··· Document

Here’s the thing about teachers’ choice of ammunition: They don’t want a bullet passing through a target and striking someone else in a classroom. The round needs to expend its energy within the soft tissue of the target.
“So absolutely no plus-P rounds,” training supervisor Don Crowley told the recent class, referring to overloaded bullets, which travel hotter and faster.
Crowley is an Army veteran, a federally certified firearms instructor, sniper instructor and Missouri Sheriffs’ Association Training Academy instructor. He knows the starting point for some of the teachers.
“Zero,” he said. “So it’s absolutely ground floor — stance, grip, sight alignment, trigger manipulation.”
But on a scale to 100, he said, his students will be shooting at 90 to 95 by the end of the week. If not 90 percent, they don’t graduate and the district will have to send someone else.
At the recent session, an elementary teacher struggled. Her eyes were tearing up, and she repeatedly had to run up a hill as punishment for misses.
“She’s not going to make it,” Wehmer said. “She can’t handle the stress. And if she can’t handle it out here, what would she do in a real situation?”
The woman knew she was too slow.
“I have to stop thinking scenario so much and start shooting,” she said.
Training topics include weapons maintenance, threat identification, discretionary shooting, one-handed shooting, shooting while moving, barricade shooting and “the warrior mindset.”

······
··· Supplied records

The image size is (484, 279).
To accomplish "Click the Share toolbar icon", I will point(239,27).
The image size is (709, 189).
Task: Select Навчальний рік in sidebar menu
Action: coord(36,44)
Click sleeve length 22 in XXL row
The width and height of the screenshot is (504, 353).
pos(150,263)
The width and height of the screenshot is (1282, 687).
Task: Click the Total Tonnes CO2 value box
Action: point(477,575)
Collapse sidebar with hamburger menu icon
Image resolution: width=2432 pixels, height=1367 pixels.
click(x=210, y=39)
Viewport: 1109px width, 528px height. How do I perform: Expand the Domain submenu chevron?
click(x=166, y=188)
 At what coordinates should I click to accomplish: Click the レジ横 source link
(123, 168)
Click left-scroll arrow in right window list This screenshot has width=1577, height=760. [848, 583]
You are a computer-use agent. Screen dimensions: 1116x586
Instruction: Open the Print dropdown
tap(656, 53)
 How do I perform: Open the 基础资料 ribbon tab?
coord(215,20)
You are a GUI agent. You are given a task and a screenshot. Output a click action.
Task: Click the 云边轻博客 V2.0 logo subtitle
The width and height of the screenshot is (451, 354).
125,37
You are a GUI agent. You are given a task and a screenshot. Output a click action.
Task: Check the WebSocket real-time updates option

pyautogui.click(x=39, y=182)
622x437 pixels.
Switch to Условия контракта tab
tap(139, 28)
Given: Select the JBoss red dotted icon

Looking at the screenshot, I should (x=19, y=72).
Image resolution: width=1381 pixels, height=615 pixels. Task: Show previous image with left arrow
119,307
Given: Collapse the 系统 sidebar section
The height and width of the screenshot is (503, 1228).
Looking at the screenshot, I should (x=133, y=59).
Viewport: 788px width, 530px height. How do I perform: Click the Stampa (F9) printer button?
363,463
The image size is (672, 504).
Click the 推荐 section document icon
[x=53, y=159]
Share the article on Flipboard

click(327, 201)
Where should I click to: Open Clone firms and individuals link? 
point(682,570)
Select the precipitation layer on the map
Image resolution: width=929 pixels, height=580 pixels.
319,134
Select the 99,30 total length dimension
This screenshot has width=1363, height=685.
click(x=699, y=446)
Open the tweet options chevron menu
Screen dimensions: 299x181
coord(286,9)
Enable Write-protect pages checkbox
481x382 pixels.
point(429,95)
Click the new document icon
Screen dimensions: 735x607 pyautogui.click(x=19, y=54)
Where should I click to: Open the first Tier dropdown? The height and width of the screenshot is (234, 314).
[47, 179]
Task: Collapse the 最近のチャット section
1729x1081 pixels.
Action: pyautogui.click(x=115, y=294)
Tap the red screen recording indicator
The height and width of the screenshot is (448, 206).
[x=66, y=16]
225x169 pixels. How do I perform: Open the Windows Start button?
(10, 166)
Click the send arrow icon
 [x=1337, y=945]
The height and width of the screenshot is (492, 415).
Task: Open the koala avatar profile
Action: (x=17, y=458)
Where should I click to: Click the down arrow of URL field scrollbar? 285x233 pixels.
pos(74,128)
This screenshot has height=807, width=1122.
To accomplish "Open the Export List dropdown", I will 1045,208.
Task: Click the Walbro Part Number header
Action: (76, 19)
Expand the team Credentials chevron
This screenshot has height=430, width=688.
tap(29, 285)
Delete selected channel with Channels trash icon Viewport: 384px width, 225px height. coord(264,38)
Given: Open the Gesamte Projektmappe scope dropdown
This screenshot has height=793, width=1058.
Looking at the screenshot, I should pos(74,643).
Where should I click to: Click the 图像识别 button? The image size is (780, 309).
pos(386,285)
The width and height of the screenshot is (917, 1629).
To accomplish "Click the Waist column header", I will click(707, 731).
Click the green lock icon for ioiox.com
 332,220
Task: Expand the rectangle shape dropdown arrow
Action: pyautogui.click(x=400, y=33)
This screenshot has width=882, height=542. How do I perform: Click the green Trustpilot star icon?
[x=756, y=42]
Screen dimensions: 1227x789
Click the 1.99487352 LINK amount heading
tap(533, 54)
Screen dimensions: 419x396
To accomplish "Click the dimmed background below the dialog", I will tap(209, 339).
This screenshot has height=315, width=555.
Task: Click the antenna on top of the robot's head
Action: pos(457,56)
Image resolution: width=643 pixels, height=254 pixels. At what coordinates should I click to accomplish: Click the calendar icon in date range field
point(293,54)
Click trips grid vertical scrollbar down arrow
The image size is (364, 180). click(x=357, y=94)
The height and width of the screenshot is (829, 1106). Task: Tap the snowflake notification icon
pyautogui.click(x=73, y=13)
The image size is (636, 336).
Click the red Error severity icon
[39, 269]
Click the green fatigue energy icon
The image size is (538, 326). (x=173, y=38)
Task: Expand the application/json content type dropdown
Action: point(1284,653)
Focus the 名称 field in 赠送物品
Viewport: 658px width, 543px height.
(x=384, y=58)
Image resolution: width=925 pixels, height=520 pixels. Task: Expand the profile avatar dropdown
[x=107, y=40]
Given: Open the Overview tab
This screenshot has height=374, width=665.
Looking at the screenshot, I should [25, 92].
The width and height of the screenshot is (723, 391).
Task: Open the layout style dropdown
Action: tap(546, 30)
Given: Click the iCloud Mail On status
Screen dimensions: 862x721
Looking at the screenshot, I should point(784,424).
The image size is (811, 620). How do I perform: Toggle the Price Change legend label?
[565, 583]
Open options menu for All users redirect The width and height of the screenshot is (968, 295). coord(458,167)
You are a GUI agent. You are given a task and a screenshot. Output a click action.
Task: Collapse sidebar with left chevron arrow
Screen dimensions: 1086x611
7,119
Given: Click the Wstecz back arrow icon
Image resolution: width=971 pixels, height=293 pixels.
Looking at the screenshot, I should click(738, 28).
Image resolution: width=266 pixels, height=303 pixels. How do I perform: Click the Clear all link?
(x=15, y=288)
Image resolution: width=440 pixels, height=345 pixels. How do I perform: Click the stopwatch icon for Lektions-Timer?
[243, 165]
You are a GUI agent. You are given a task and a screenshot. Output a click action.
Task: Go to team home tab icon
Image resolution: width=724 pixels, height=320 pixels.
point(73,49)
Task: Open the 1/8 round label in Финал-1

······

> _What is asked_:
Reproduce, word for word, everything from "But on a scale" down to "send someone else." in the article above on firearms training for teachers.

> _Output for this exercise_:
But on a scale to 100, he said, his students will be shooting at 90 to 95 by the end of the week. If not 90 percent, they don’t graduate and the district will have to send someone else.